TASK BRIEF → Continue the news report below on the Austin police staffing ballot measure, picking up after its final sentence.

EXCERPT PROVIDED →
Austin voters will decide a ballot measure related to police staffing, training requirements, and demographic representation in hiring on November 2, 2021. The Texas Supreme Court ruled on Thursday that the city council had to use the caption drafted by the measure’s sponsor, Save Austin Now, rather than the language approved by the city council for the ballot.

The court ruled that the sponsor’s language which appeared on circulating petitions complied with state law and did not need to be rewritten by the city council. However, the court agreed with the council’s addition of a fiscal impact statement saying, “We agree with the City that the omission of any cost information can be misleading and we cannot say that including the City’s cost estimate in the ballot language affirmatively misrepresents the ordinance’s character and purpose or its chief features so as to make it potentially misleading.”

Data pulled from a collection

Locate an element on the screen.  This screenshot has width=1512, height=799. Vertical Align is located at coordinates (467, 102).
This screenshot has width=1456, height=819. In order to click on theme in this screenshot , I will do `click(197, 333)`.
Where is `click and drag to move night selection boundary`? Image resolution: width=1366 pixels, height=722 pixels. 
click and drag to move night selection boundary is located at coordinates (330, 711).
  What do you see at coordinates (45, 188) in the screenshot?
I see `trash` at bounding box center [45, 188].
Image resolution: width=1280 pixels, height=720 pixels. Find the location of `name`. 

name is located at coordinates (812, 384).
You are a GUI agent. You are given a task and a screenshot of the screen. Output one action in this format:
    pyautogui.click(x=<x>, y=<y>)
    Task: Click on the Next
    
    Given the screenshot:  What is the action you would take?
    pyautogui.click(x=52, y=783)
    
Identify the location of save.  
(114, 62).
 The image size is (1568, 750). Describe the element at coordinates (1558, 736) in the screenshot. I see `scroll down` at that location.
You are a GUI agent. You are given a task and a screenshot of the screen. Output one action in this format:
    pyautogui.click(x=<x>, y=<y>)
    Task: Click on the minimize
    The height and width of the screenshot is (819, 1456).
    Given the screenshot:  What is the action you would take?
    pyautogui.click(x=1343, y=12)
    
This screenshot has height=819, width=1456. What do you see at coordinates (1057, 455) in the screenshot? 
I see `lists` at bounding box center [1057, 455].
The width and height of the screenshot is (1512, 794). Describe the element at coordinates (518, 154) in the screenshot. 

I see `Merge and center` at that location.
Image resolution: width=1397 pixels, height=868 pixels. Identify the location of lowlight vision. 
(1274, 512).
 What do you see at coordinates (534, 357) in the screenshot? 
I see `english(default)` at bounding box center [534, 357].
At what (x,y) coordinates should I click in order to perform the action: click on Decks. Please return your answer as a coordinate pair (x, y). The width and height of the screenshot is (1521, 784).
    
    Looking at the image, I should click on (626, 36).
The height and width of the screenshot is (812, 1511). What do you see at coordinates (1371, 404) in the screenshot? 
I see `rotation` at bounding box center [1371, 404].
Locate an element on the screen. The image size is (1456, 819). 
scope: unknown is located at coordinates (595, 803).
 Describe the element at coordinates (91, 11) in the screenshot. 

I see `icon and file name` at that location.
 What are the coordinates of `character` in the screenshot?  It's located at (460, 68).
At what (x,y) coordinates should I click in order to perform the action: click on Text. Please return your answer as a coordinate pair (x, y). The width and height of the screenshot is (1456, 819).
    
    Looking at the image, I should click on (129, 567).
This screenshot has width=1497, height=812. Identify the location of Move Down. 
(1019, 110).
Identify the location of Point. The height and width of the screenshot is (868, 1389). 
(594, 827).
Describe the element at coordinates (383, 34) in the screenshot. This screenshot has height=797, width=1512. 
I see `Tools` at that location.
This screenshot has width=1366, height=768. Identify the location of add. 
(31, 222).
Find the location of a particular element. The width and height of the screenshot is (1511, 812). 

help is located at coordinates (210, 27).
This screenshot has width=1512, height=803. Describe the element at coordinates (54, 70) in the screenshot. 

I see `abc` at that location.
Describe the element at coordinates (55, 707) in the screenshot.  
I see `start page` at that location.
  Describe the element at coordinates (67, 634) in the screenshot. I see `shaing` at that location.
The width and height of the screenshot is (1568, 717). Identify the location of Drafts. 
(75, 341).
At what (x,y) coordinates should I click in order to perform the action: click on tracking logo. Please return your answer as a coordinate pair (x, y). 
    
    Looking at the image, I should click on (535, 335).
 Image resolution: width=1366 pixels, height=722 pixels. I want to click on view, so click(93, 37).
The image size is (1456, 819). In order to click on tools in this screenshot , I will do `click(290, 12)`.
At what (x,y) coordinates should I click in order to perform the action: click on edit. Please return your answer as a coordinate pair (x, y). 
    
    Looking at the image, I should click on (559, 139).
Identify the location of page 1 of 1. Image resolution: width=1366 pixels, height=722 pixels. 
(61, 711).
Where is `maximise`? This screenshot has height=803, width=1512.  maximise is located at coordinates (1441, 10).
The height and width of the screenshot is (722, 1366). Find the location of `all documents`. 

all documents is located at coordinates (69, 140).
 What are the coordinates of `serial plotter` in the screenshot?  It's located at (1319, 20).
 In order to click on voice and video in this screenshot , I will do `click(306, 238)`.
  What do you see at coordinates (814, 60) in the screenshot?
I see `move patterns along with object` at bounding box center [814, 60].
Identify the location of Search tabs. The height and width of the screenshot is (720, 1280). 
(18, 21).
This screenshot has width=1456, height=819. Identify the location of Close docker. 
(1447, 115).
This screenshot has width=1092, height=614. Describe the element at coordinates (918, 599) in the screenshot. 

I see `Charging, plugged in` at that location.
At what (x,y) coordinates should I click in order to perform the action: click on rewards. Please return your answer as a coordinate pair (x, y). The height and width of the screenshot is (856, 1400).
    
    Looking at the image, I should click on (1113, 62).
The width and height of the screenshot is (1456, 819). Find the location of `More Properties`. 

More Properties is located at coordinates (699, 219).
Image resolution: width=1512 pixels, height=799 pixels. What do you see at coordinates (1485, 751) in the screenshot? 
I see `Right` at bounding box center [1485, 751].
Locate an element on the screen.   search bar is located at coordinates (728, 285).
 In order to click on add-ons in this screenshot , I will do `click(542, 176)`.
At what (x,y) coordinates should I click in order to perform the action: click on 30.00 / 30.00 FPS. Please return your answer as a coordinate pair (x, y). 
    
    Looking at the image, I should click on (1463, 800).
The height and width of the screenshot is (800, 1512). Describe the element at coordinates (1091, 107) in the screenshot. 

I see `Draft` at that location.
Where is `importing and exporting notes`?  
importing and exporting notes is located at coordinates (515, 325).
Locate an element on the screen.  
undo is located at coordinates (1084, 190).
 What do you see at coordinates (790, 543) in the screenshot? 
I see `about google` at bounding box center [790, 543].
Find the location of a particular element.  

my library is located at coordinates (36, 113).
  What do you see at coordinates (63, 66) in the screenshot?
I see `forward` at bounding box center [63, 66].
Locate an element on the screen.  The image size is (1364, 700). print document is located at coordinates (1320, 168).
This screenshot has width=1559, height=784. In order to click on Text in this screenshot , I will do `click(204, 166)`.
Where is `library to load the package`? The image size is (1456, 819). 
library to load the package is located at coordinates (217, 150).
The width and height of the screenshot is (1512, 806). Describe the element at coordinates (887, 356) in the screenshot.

RESPONSE TO THIS TASK →
Save Austin Now filed a lawsuit on August 16 arguing that the ballot language adopted by the city council was selective because it did not describe the initiative’s provisions related to diversity hiring and inventive guidelines or the 40 additional training hours for officers required by the measure. They also argued that the five-year cost estimate was exaggerated. 

The city council adopted the following ballot language: “Shall an ordinance be approved that, at an estimated cost of $271.5 million – $598.8 million over five years, requires the City to employ at least 2 police officers per 1,000 residents at all times; requires at least 35% of patrol officer time be uncommitted time, otherwise known as community engagement time; requires additional financial incentives for certain officers; requires specific kinds of training for officers and certain public officials and their staffs; and requires there be at least three full-term cadet classes for the department until staffing levels reach a specific level?”

The following language will be on the ballot according to the supreme court’s ruling: “A petitioned ordinance to enhance public safety and police oversight, transparency and accountability by adding a new chapter 2-16 to establish minimum standards for the police department to ensure effective public safety and protect residents and visitors to Austin, and prescribing minimal requirements for achieving the same at an estimated cost of $271.5 million – $598.8 million over five years.” This language, except the cost estimate, was circulated by Save Austin Now on signature petitions for the initiative.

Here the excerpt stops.